When you ship and invoice goods through a container in Business Central, you can use item charges to add freight, customs, insurance and other container-related costs to the items after you have posted the sales invoice. This lets you adjust the actual profit on each container instead of relying only on the original sales price and item cost.
You apply these costs as purchase charges, which raise the cost side, or as sales charges, which raise the revenue side. Both flow back into the posted sales invoices linked to the container and update the adjusted profit.
In the example shown, a container has three sales shipments and matching posted sales invoices. The original profit on the last invoice is 12,000, and the adjusted profit stays at 12,000 until container costs are posted against it.
Why use item charges for sales containers
A sales container in Business Central can hold several sales orders that all relate to the same physical shipment. In the example, one container has three sales orders posted to it, creating three sales shipments (numbers 40, 41 and 42). All three relate to that specific container, and each has been invoiced through a posted sales invoice.

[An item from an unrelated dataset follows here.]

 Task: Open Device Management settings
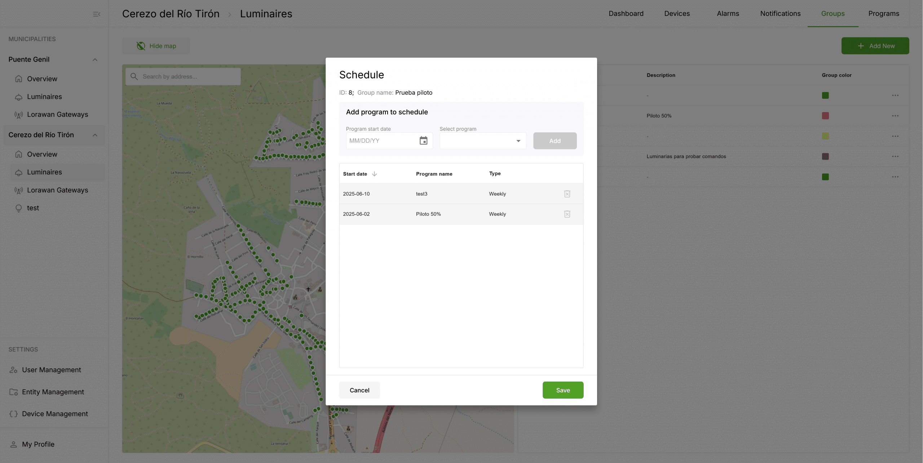coord(55,414)
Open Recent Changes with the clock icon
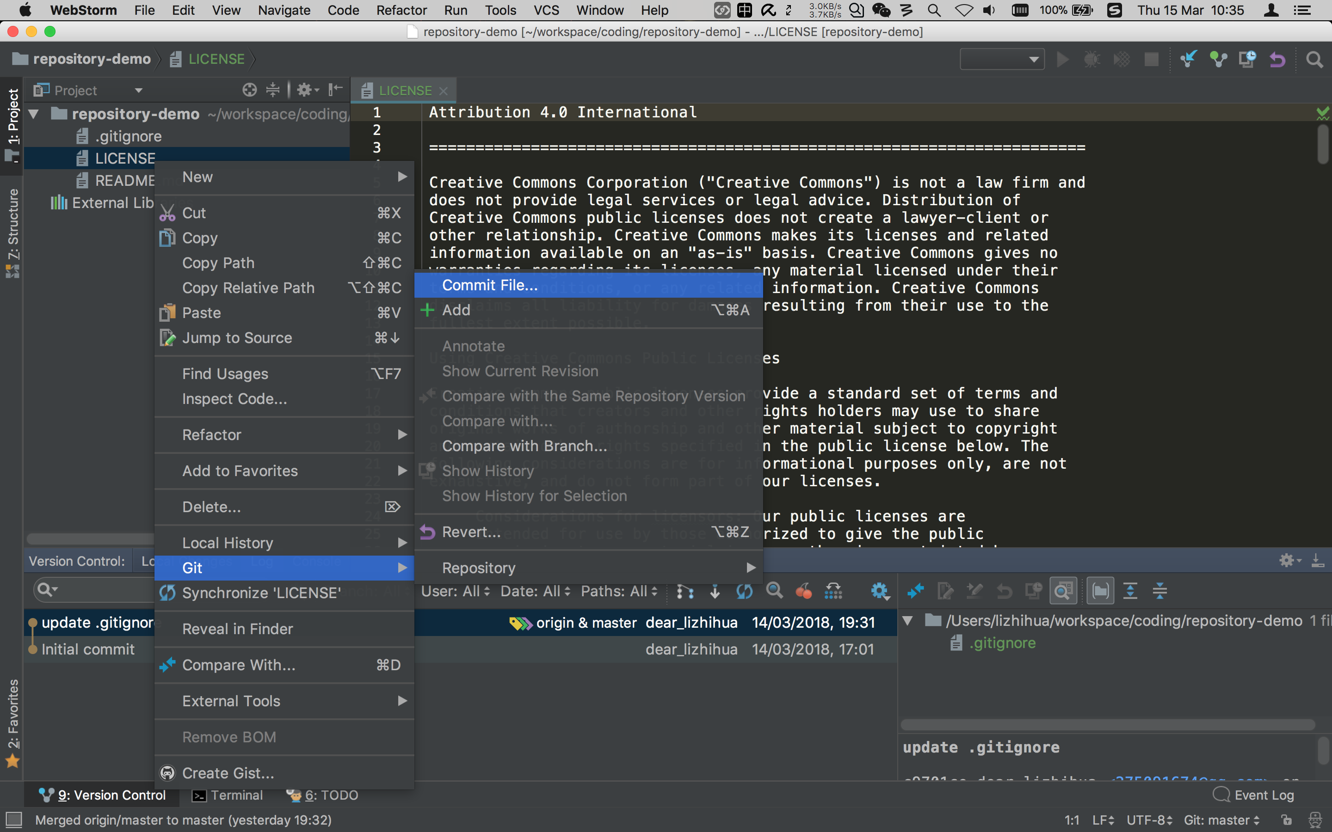This screenshot has height=832, width=1332. (1248, 59)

When you open one of the posted sales invoices and look at its statistics, you see a profit based on the sales amount and the cost of the items. In this scenario the last invoice shows an original profit of 12,000 and an adjusted profit of 12,000. The two numbers are identical because no extra costs have been added yet.
Adding container costs with purchase charges and sales charges
Most container shipments come with costs that arrive later, such as freight, customs and insurance. These costs are not known when you ship and invoice the goods, but they still belong to the container.

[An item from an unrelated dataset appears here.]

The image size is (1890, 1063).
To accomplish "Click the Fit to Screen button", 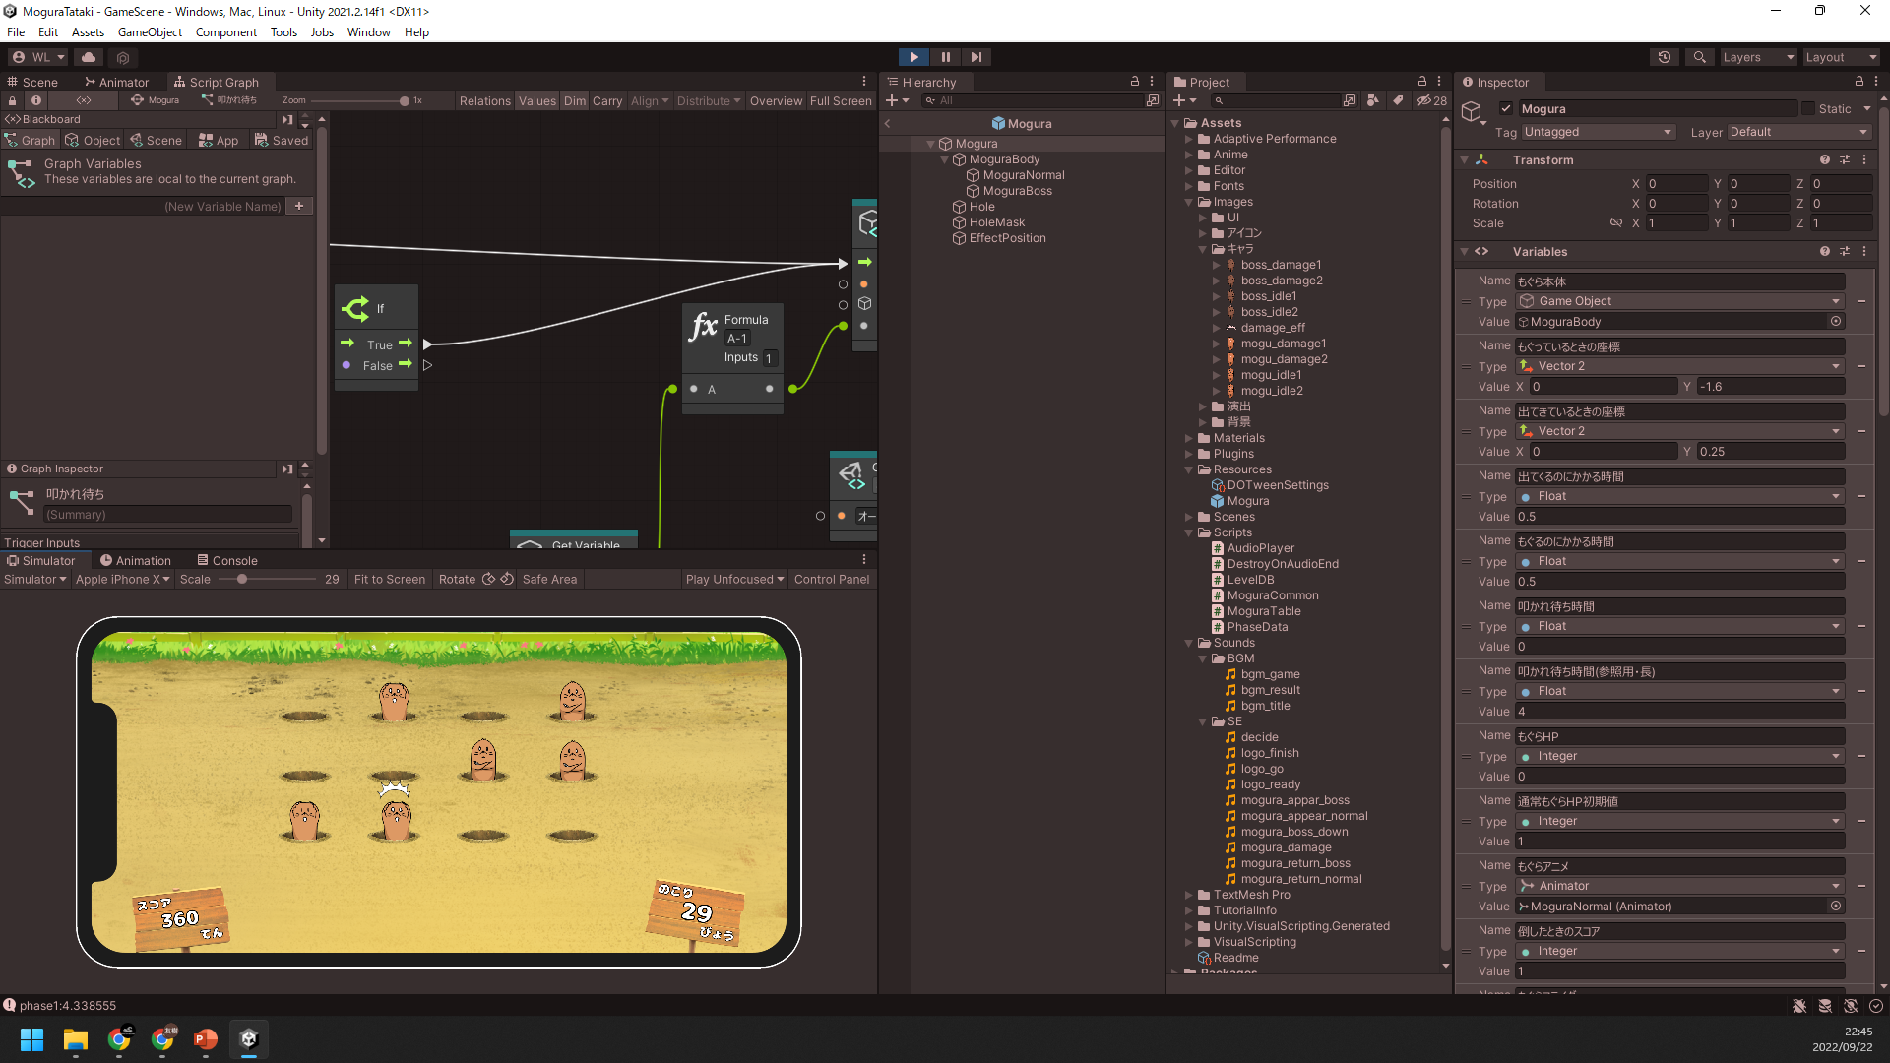I will pyautogui.click(x=390, y=579).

You handle this with item charges. On the purchase side, you post these costs as purchase charges and split them across the items in the container. The cost is then distributed onto the relevant items on the sales invoices, which lowers the profit so it reflects the real margin on the container.
You can do the same on the sales side. If you are selling charges to your customer, you post sales charges, which increase the revenue and therefore raise the adjusted profit on the container.
How this affects the adjusted profit
The original profit on a posted sales invoice is fixed at the moment of posting. The adjusted profit is the number that changes when you apply container costs or charges afterwards. By posting purchase charges and sales charges against the container, you update the adjusted profit on the invoices linked to that container, giving you a true picture of how each container performed.
Q&A
What are item charges used for on sales containers?
Item charges let you add container-related costs such as freight, customs and insurance to the items after you have posted the sales invoice. This adjusts the actual profit on the container instead of relying only on the original sales amount and item cost.
What is the difference between the original profit and the adjusted profit?
The original profit is fixed when you post the sales invoice and is based on the sales amount and item cost. The adjusted profit changes when you apply container costs or charges afterwards, so it reflects the real margin on the container.
What is the difference between purchase charges and sales charges?
Purchase charges add costs, such as freight and customs, which lower the adjusted profit. Sales charges add revenue when you sell charges to your customer, which raises the adjusted profit.
Can one container hold several sales orders?
Yes. A single container can contain several sales orders that all relate to the same shipment. In the example, one container has three sales orders, three sales shipments and three matching posted sales invoices.